▸ **What this task involves**:
Each line from the first line of the entries through the line holding "The height and width of the screenshot is (465, 720)." is to be restated word for word; nothing else, and no picture, belongs in the answer.

▸ **Listed records**:
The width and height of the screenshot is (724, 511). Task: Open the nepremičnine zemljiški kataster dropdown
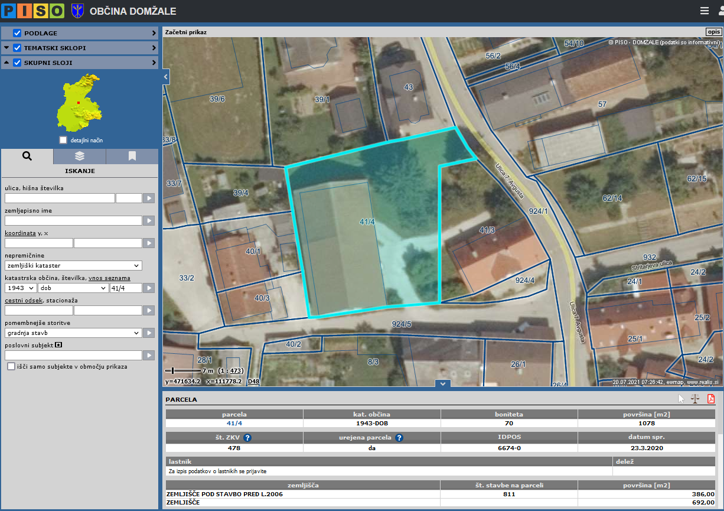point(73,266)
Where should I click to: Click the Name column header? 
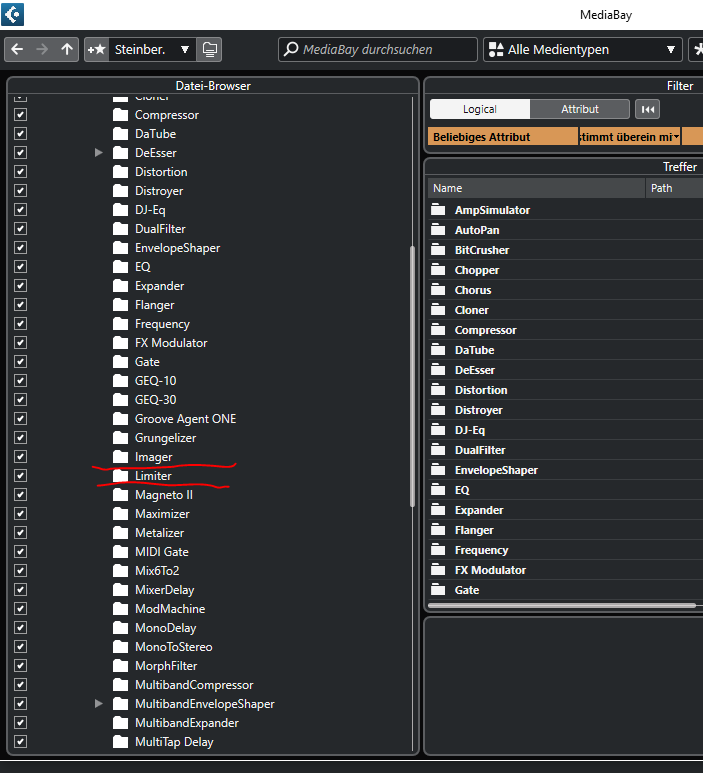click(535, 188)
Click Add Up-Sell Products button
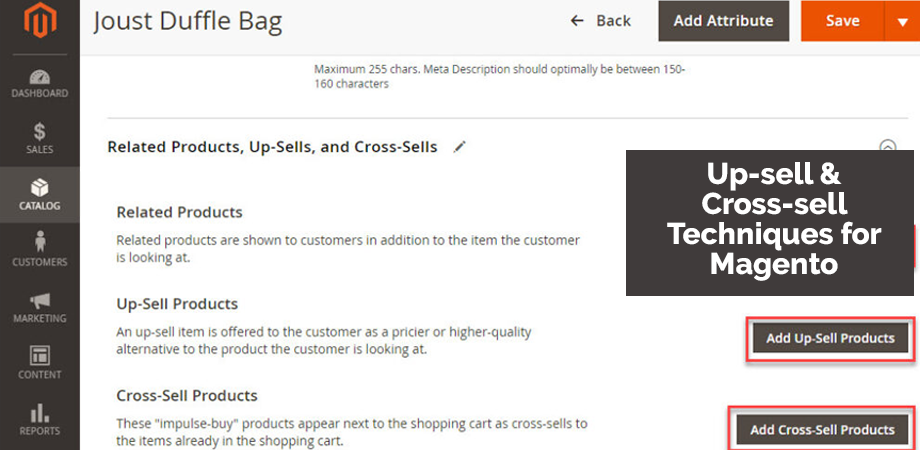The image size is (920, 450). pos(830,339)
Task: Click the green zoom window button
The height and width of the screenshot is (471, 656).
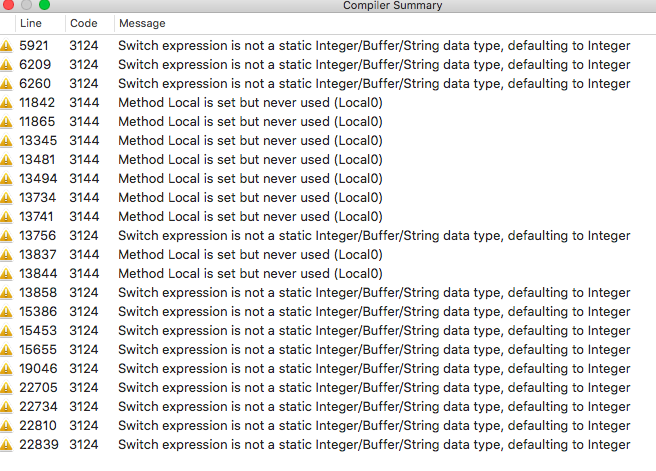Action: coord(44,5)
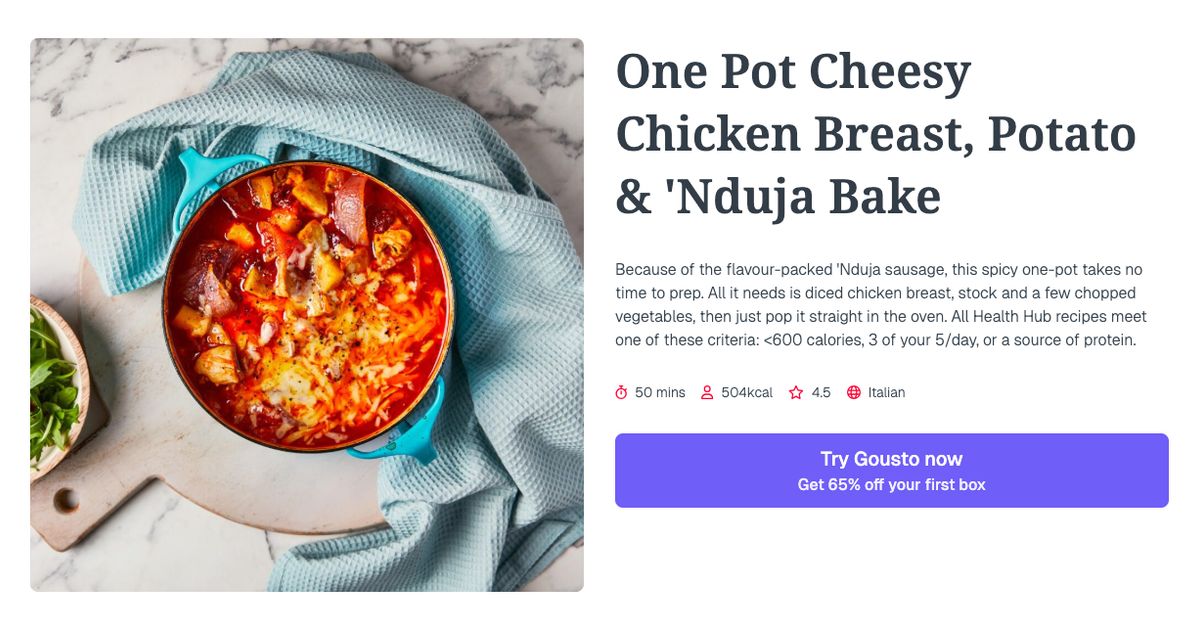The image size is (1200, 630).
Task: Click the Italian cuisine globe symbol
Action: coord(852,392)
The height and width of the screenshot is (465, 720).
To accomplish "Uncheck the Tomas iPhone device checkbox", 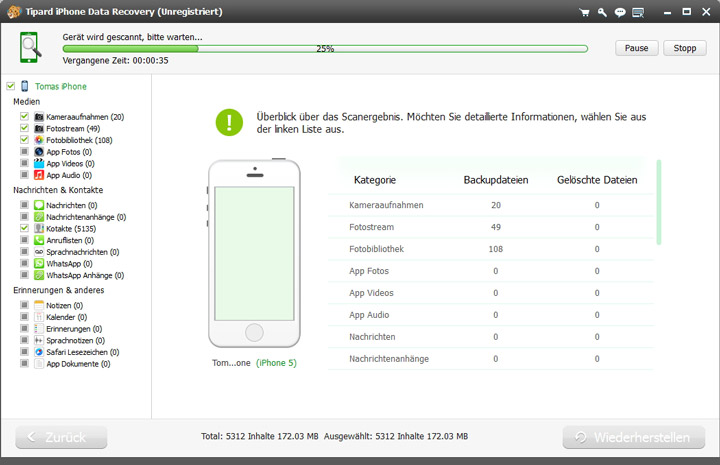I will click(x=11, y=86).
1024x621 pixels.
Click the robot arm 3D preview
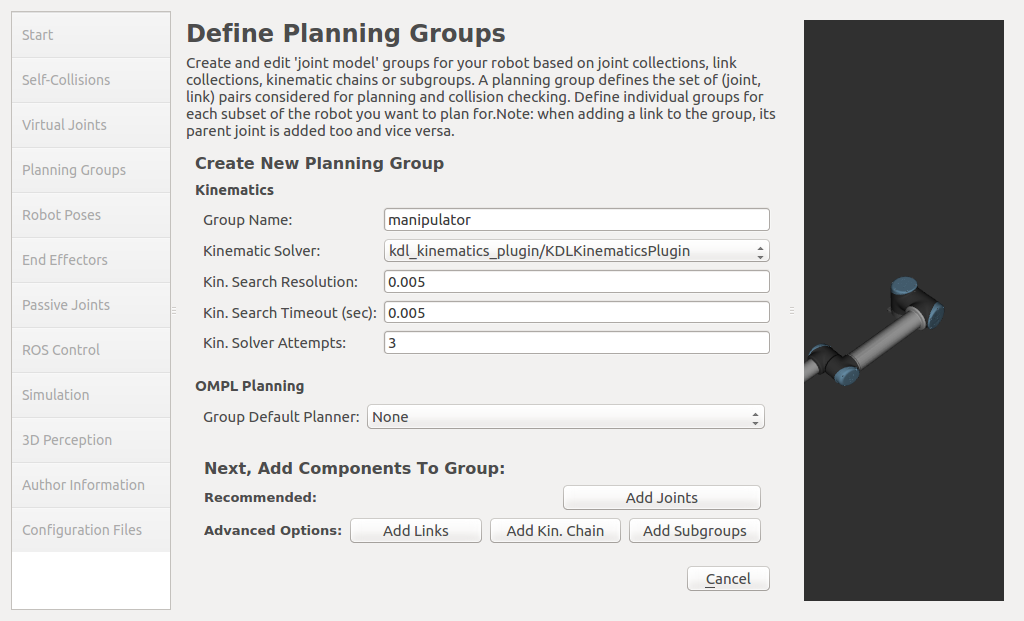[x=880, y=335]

▸ **Result of the task**:
The width and height of the screenshot is (724, 511). Task: Open the nepremičnine zemljiški kataster dropdown
point(73,266)
Where should I click to: Click the Name column header? 
click(535, 188)
Click Add Up-Sell Products button
The image size is (920, 450). pos(830,339)
Task: Click the green zoom window button
The height and width of the screenshot is (471, 656).
Action: coord(44,5)
The image size is (1200, 630).
Task: Click the Italian cuisine globe symbol
Action: coord(852,392)
The height and width of the screenshot is (465, 720).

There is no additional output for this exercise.